Chegando ao século XXI, mais um marco importante: a publicação dos 12 Princípios de Manhattan. Foi neste momento que surgiu, pela primeira vez, o conceito “One World, one Helth”, incluindo a questão do meio ambiente na discussão. De lá para cá, fóruns, congressos e até a definição de uma data mundial para reflexão sobre Saúde Única deram amplitude à discussão. A questão agora é sair do papel, aplicando todos esses conceitos no dia a dia em diferentes frentes e iniciativas.
Saúde é um conceito amplo e há uma fragmentação de cuidados por segmentos. E, por este motivo, é preciso disseminar boas práticas que visem a aplicação de estratégias integradas.
Como exemplo dessa integração, podemos citar a indústria de medicamentos veterinários. A ligação desse setor com a saúde humana é direta. Todo animal de produção, por exemplo, que recebe um medicamento veterinário, pode deixar resíduos no alimento que, em algum momento, chegará à mesa do consumidor, caso os produtores não respeitem o período de carência preconizado pela indústria farmacêutica.
Ainda sobre medicamentos, importante fazer uma ressalva específica sobre os antibióticos.
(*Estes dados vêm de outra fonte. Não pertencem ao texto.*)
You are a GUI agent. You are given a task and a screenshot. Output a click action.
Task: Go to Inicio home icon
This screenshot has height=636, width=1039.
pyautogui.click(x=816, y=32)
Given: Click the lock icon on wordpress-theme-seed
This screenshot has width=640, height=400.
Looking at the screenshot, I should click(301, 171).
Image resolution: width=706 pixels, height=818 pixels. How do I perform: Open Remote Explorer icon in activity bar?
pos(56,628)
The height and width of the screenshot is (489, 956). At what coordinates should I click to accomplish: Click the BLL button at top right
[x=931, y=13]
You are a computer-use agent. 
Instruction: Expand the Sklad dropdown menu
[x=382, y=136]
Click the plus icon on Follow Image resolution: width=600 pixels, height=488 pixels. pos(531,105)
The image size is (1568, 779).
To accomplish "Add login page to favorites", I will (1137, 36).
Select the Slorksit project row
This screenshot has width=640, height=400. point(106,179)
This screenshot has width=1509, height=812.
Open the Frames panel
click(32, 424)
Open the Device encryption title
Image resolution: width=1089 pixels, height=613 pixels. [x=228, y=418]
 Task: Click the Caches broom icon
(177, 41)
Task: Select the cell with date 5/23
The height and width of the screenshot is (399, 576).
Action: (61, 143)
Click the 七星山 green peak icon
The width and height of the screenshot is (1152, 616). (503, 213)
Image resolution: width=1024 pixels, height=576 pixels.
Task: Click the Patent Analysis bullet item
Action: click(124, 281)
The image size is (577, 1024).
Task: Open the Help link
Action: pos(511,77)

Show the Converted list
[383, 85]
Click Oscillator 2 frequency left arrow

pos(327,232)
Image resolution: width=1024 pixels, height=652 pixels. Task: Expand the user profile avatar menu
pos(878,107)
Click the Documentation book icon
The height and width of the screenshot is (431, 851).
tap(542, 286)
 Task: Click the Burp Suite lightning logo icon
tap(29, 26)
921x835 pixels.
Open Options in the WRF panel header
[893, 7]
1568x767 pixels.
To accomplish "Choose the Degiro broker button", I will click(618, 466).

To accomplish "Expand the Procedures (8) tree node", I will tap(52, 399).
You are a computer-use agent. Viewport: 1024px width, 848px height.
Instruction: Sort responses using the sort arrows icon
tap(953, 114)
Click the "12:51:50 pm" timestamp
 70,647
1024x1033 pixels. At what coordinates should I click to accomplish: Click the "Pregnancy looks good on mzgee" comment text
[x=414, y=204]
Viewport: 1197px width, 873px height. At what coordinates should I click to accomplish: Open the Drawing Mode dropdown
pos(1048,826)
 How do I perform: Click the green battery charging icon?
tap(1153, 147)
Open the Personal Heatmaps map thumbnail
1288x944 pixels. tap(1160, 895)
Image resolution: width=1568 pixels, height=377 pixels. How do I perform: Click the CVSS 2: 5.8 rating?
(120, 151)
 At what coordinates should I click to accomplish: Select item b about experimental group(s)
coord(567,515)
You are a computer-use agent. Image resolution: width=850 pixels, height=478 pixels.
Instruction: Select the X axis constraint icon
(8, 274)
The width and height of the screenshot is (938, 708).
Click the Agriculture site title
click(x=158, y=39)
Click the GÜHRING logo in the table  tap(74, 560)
Esses medicamentos devem ser utilizados para tratamento e não para a prevenção de doenças. Ou seja, devem ser utilizados apenas em casos realmente necessários e jamais como medida preventiva. Esta informação merece destaque pois, além de possíveis resíduos, o uso indiscriminado de algumas substâncias pode fazer com que o animal – e até mesmo de todo um rebanho – crie resistência às bactérias, gerando a necessidade de mais medicamentos ou, dependendo da gravidade, o abate dos animais.
Prevenção de doenças deve ser feita com manejo adequado e medidas de biosseguridade. Estas medidas envolvem desde higiene e sanitização das instalações, vacinação, quarentena de animais adquiridos recentemente, controle de acesso a pessoas ou veículos e isolamento dos animais doentes. Ao manter o rebanho saudável, o produtor garante também alimentos seguros e saudáveis para o ser humano.
Se, mesmo com os cuidados, a doença aparecer e o caso for para antibióticos, deve-se ter atenção redobrada à dose correta, a aplicação e ao descarte de embalagens. Essa última etapa impacta diretamente o meio ambiente.
Vivemos em um grande ecossistema e, quando falamos em saúde, a responsabilidade é ainda maior. Cada um, em sua área de atuação, precisa ter a consciência dos impactos de suas ações. Desde a medicação desnecessária, a negligência com a higiene ou o descarte irresponsável, todas estas atitudes afetam a saúde de todos. Este é o princípio básico da Saúde Única. E devemos tê-lo sempre em mente na hora de tomarmos qualquer decisão.